The issue is no one wants to go back after releasing Part 1. This is how most projects work. You deliver? Done. If you have reservations or know that there's some second phase or improvement you'd like to make, you have to either bake it in now or have some sort of closed loop system forcing you to do it. Otherwise, once you deliver you're done. I'm talking about any project, work, homework, research, anything. That's just how we work.
This isn't just Brian, it's the rest of AT. I remember when Nehalem first debuted and they said they were going to do a DDR3 roundup and a complete OC guide, etc. Neither came out.
In general I see AT with almost no focus. It's the products that interest Brian or Anand, or whatever. Remember when they used to review every CPU, every motherboard, and do roundups, etc? I know those days of hardware reviews are dying, but there are those who still appreciate Tom's GPU charts or whatever. I see a lot of half-assed comparisons like apples and oranges comparisons on Anandtech now that it's quite disappointing. It's like for case reviews--AT reviewed the NZXT 630 and 820 and gave it high marks. Proclaimed them to be best in class, etc, whatever, and then the next reviews omitted those results entirely. How does that even help?
Moreover, they need to look at maintaining test platforms. People don't upgrade cases every year. I can guarantee you there's a good chunk of the population here with Antec P182 cases or something like that. It was a popular case. I think something on their mind is whether a new Define R4 would help or not. It helps to have those comparisons. The Dell 2713 review too, wtf. Why would you NOT compare it to the 2711? Or the 2707? They need to realize that people aren't just shopping between competitors, but also contemplating whether an upgrade is warranted. IF they did reviews of the 2711, and 2707, they need to include this. Maybe the test method keeps changing, but what good is a constantly changing test platform if all you can include are only a handful of comparisons because you never can build a database?
If they don't want to go back to it then they should have just call it "xxx review" and be done with rather than adding "part 1" at the end making everyone else expectant.
Gary Key promised us a motherboard roundup for Lynnfield. That never arrived because I believe he left Anandtech to work for either ASUS or ASRock.
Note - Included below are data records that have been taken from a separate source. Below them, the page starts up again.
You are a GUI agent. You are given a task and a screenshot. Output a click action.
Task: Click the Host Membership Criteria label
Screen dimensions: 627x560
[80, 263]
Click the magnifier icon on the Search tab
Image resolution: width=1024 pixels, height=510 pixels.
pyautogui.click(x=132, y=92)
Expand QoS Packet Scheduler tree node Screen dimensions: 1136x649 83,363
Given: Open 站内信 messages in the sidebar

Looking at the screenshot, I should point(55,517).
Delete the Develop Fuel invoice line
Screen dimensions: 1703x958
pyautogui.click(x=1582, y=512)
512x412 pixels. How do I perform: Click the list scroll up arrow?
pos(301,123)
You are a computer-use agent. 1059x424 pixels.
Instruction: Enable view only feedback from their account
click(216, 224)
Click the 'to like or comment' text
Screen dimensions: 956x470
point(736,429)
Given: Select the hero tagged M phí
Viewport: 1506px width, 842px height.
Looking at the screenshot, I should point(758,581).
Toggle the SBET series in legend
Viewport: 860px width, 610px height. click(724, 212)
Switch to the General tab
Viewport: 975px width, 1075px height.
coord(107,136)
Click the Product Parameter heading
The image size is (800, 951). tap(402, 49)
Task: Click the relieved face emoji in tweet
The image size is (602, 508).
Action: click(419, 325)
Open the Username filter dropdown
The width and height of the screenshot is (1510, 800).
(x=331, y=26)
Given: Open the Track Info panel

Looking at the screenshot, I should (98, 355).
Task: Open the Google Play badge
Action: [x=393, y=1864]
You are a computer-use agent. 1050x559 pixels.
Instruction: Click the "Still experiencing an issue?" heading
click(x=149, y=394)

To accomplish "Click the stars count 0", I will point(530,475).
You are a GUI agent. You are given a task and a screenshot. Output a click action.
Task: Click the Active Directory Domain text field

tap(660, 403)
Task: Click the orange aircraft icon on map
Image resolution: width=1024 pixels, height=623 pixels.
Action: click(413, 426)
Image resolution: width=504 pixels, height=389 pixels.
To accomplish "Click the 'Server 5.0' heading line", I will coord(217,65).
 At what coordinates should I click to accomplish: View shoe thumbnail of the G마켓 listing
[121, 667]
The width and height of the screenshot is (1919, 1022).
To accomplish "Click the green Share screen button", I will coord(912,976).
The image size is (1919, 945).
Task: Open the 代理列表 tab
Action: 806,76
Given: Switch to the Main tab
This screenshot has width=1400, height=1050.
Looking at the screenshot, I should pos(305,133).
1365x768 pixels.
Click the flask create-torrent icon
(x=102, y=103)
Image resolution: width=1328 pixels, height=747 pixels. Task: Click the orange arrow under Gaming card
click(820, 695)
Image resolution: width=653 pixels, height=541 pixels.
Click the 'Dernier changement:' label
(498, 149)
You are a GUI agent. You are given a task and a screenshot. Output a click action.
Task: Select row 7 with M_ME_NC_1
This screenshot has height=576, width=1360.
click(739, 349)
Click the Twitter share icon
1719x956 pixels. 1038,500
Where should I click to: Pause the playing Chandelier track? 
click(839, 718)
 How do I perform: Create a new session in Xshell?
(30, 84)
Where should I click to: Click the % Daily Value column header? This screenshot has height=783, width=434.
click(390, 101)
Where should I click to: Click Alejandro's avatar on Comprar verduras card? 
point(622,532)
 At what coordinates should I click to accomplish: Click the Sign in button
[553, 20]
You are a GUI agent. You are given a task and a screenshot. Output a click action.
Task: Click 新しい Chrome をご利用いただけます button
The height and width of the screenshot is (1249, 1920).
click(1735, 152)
Good lord...Tell me about it.
I remember the days when Anandtech used to do Motherboard roundups from
ALL the manufacturers like ASUS, ASRock, Abit, Gigabyte, DFI, MSI, Biostar, eVGA, Foxconn, Sapphire, ECS, etc...All in one super big review with description of features of each, pictures, FPS, other benchmarks(like WinRAR, USB, SATA, LAN, etc...), temperature, maximum stable overclock settings reached, etc...
I remember the days when Anandtech used to do GPU roundups from
ALL the manufacturers of a particular AMD GPU or Nvidia GPU from ASUS, eVGA, MSI, Sapphire, Gigabyte, PowerColor, ChainTech, Sparkle, Leadtek, Galaxy, HIS, XFX, VisionTek, etc...All in one super big review with description of features of each, pictures, FPS, temperature, fan noise, maximum stable overclock settings reached, etc...
I remember the days when Anandtech used to do DDR memory roundups from
ALL the manufacturers like OCZ, Crucial, Mushkin, Corsair, G.Skill, Patroit, Geil, Samsung, Team, etc...All in one super big review with features/settings of each, pictures, FPS and other benchmarks, temperature, maximum stable overclock settings reached, maximum performance settings that balances CAS rating with overclock bandwidth, etc...
Sadly, I think those days of "roundups" from Anandtech reviews are long gone.
Besides Anand himself, I'd say Gary Key is by far one of the best reviewers Anandtech ever had.